Copyright Board suspends three entities in funds row
The Kenya Copyright Board (KECOBO) has deregistered three music Collective Management Organisations (CMOs) over failure to meet licensing conditions and mismanagement of funds.
In a statement, KECOBO said the move to deregister the Kenya Association of Music Producers (KAMP), Performers Rights Society of Kenya (PRISK), and the Music Copyright Society of Kenya (MCSK) was arrived at after they failed to meet stringent conditions stipulated in the provisional licenses.
“Following the revocation of licenses, collection of royalties has been suspended for a period of three (3) months or until further advised,” the Board said.
Board Executive Director Edward Sigei said the organization’s provisional licenses issued by KECOBO were to remain valid until May 30 subject to meeting the various conditions.
They were expected to hold Annual General Meetings, allocate 70 percent of revenue for a royalty payment, engage the Kenya Revenue Authority on a payment plan on tax arrears, demonstrate evidence of marketing and promotion of the use of ICT collection system, uploading of repertoire to the system under KECOBO supervision as well as implement the CMO policy in total.
The suspension of the CMOs comes after show cause letters were issued to the CMOs for non-compliance to the licensing conditions specifically breach of administrative cost limit and diversion of royalties into an undeclared account whose operations are not monitored by KECOBO.

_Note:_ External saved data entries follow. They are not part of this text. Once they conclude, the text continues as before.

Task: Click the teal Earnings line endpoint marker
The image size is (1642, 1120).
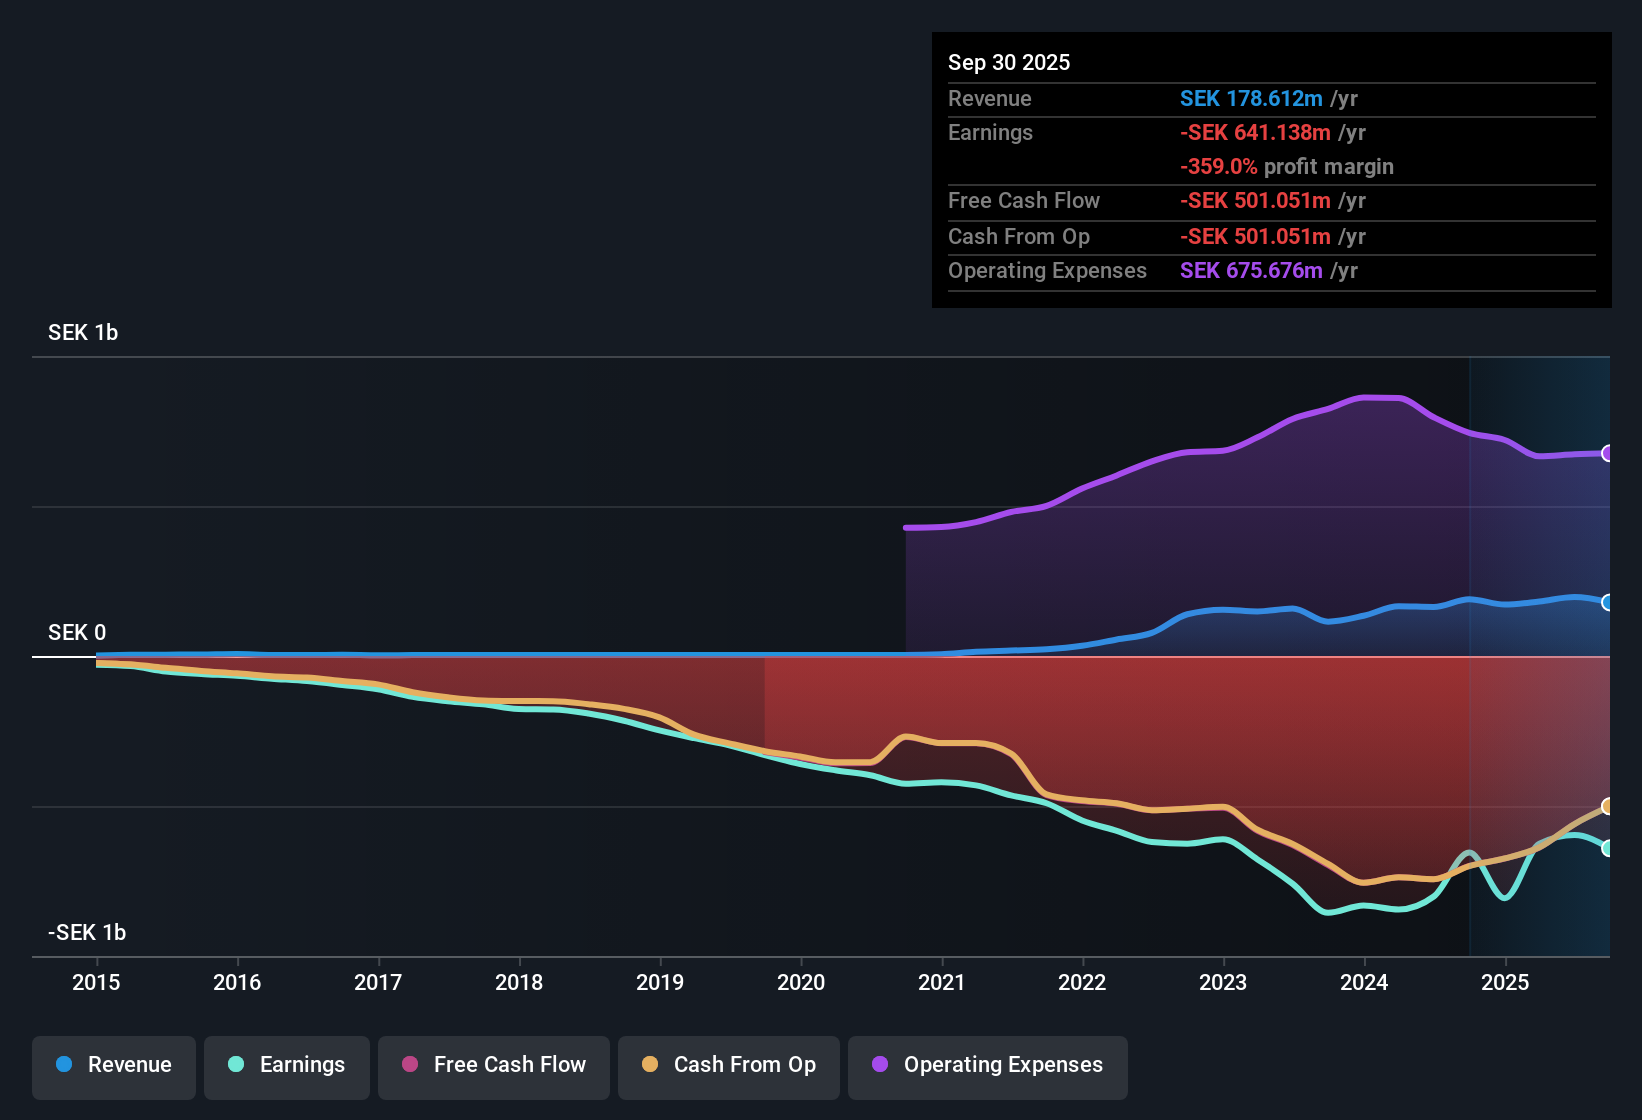Action: (x=1608, y=848)
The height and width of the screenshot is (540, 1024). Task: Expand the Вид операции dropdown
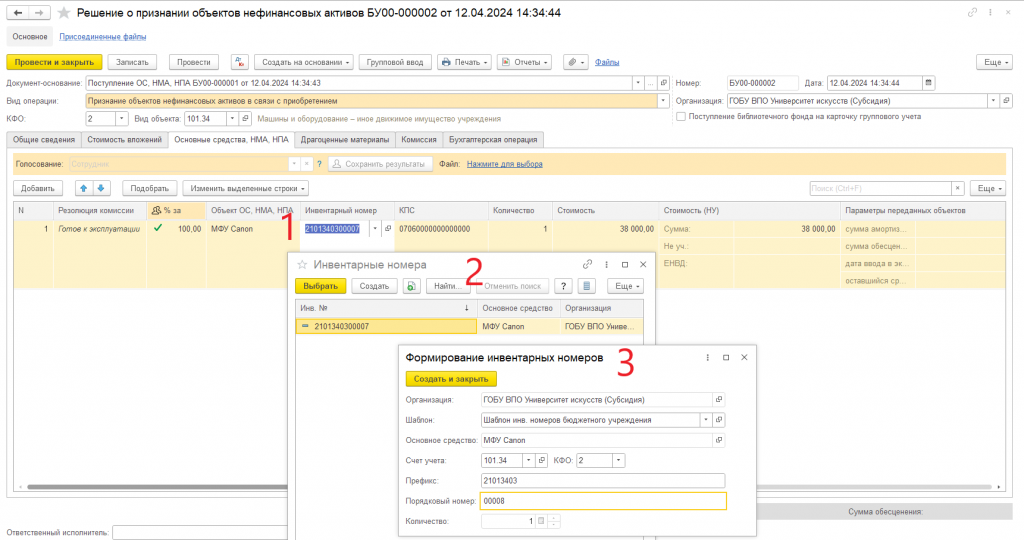[x=663, y=101]
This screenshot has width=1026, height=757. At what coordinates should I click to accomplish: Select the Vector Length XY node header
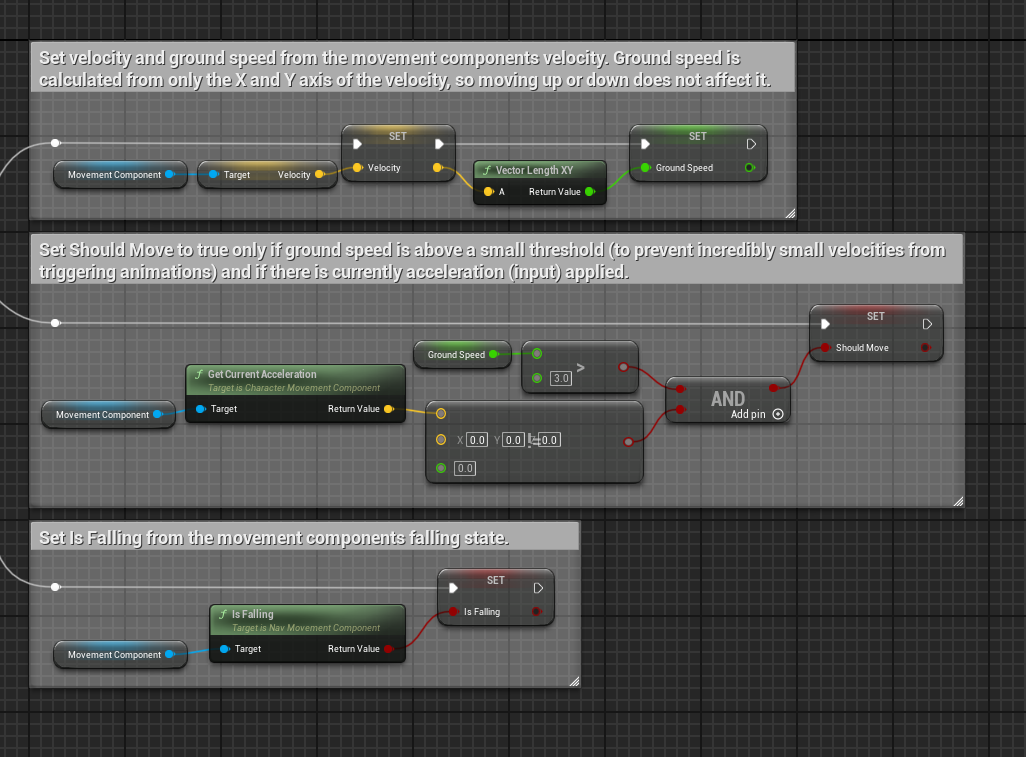[540, 170]
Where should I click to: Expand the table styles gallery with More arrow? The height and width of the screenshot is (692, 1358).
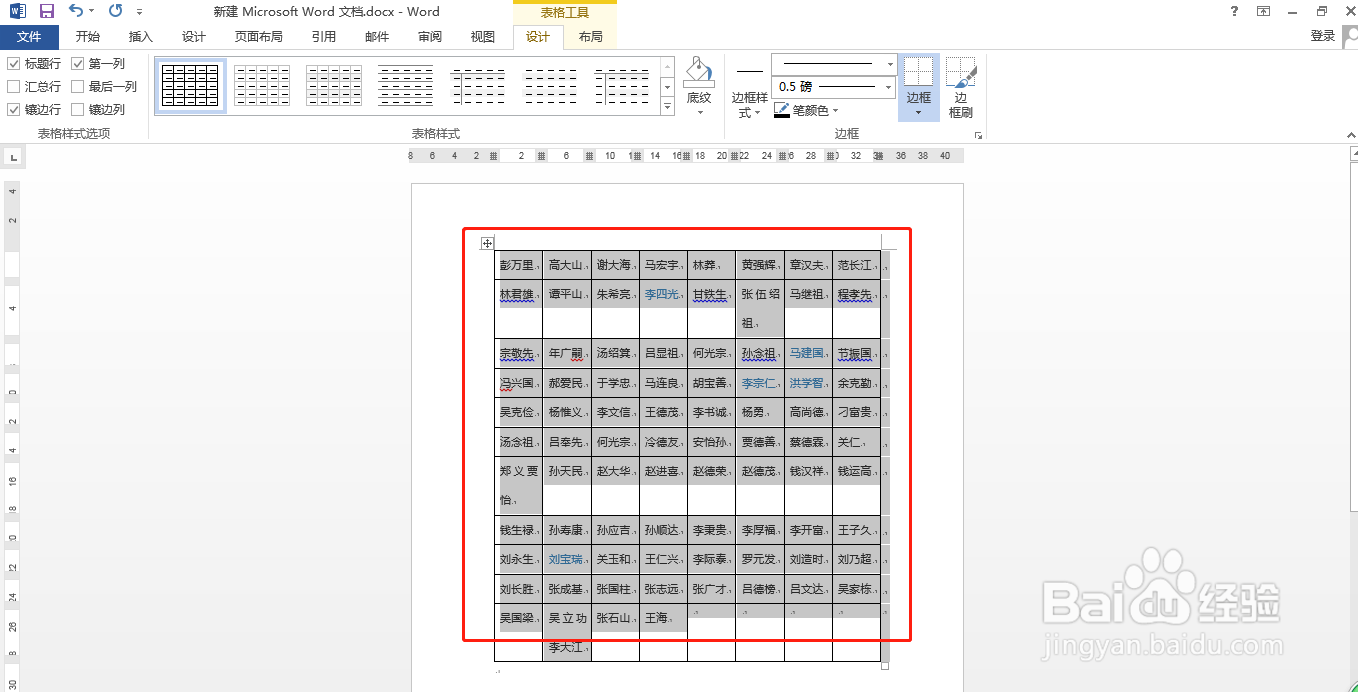click(x=665, y=104)
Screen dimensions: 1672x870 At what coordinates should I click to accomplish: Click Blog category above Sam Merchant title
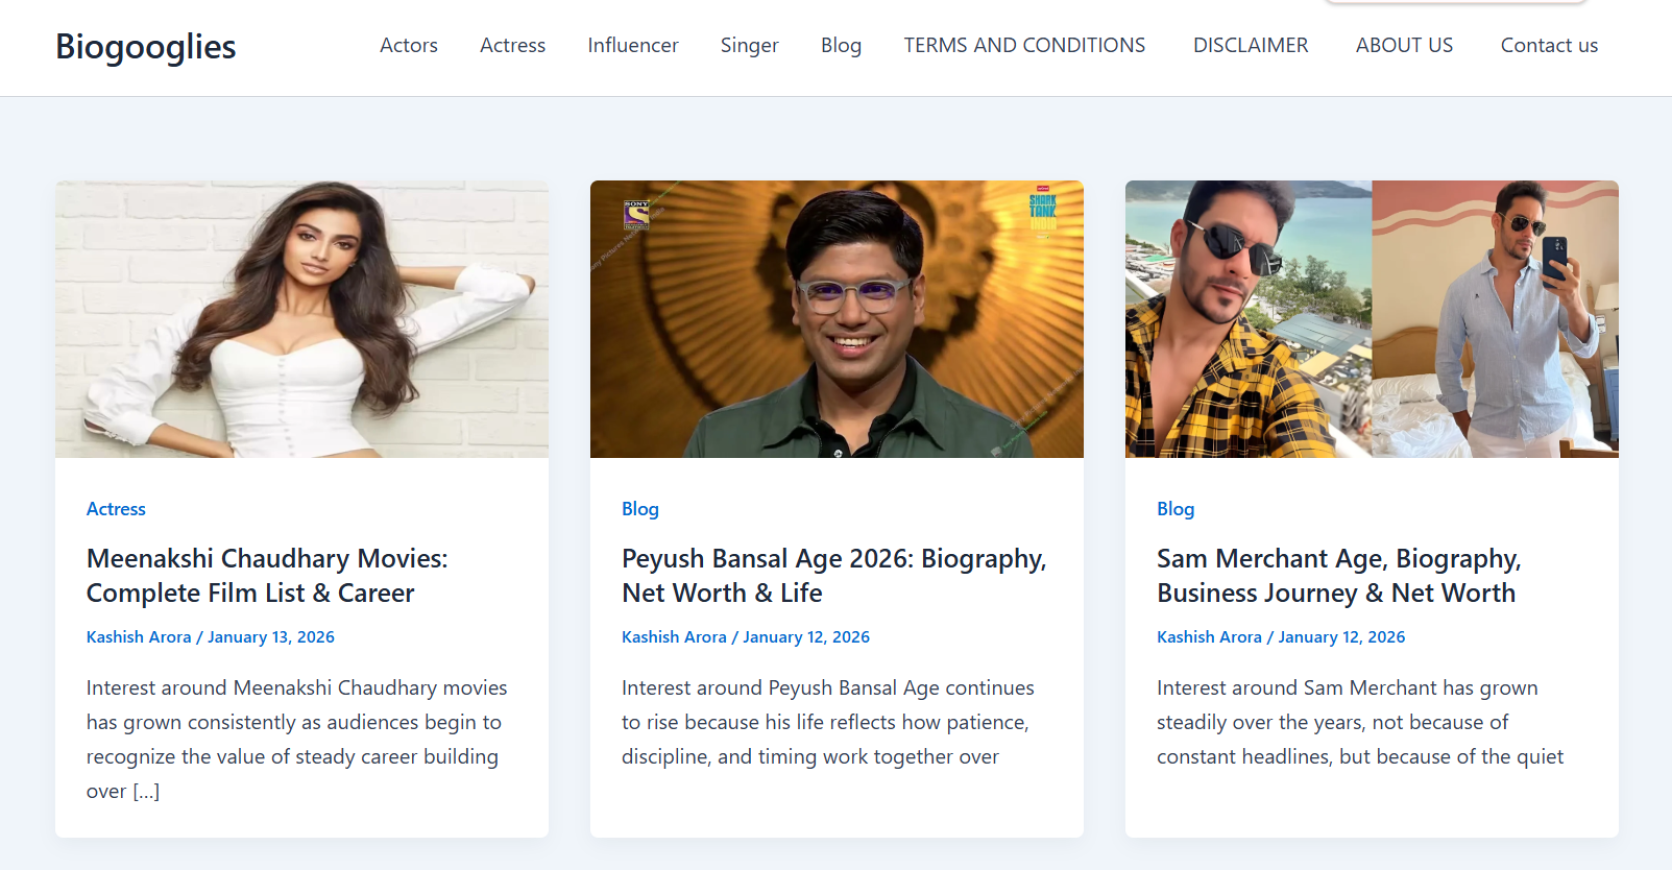1175,509

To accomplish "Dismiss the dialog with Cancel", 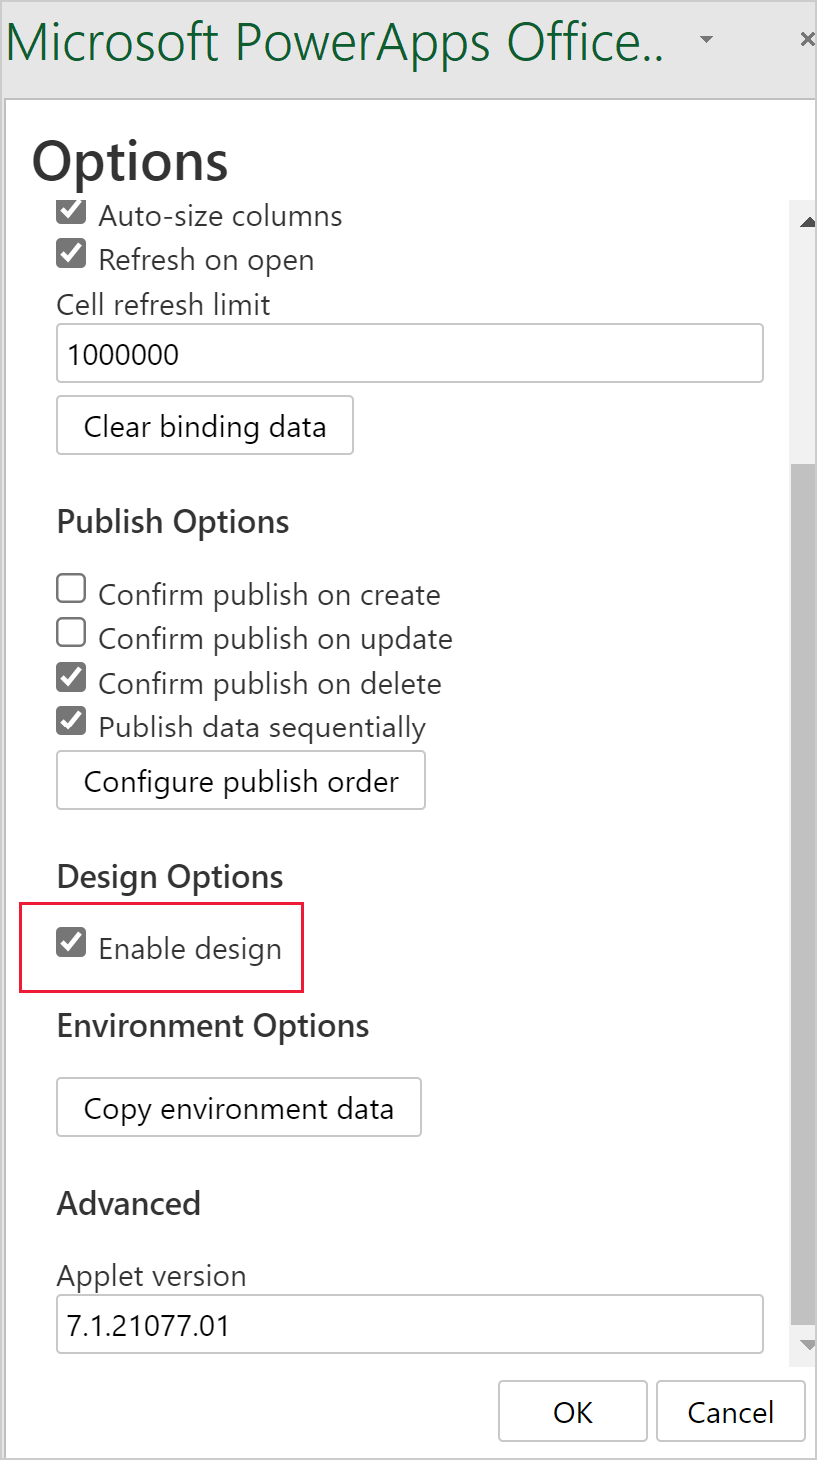I will click(x=730, y=1411).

“During its meeting held on August 11, 2021, the Board further took note of the recent distribution of royalties where the CMOs reportedly distributed Sh41 million (35.9%) instead of Sh79 million (70%) out of Sh114 m collected at the end of July 2021 in defiance to the KECOBO license conditions. From reports of distribution from two entities received so far, PRISK allocated a further Kshs 4 million while KAMP made an allocation of Sh1.2 million from their allocation of Sh10 million and Kshs 8 million respectively to cater for administrative costs,” the Board added.
KECOBO Board Chair Mr Mutuma Mathiu said the opening of a different account other than the KPM account authorized by KECOBO, having spent more than 65 percent of the finances on administration cost contrary to directives and not undertaking their role of engaging the public and raising awareness about the KPM system were some of the issues that led to the decision.
“The Board will in conjunction with relevant ministries shortly commence the process of seeking views on reforming the CMO legal structure to prevent recurrence of the misuse of funds by CMOs. This process will hopefully be completed in three (3) months,” he said.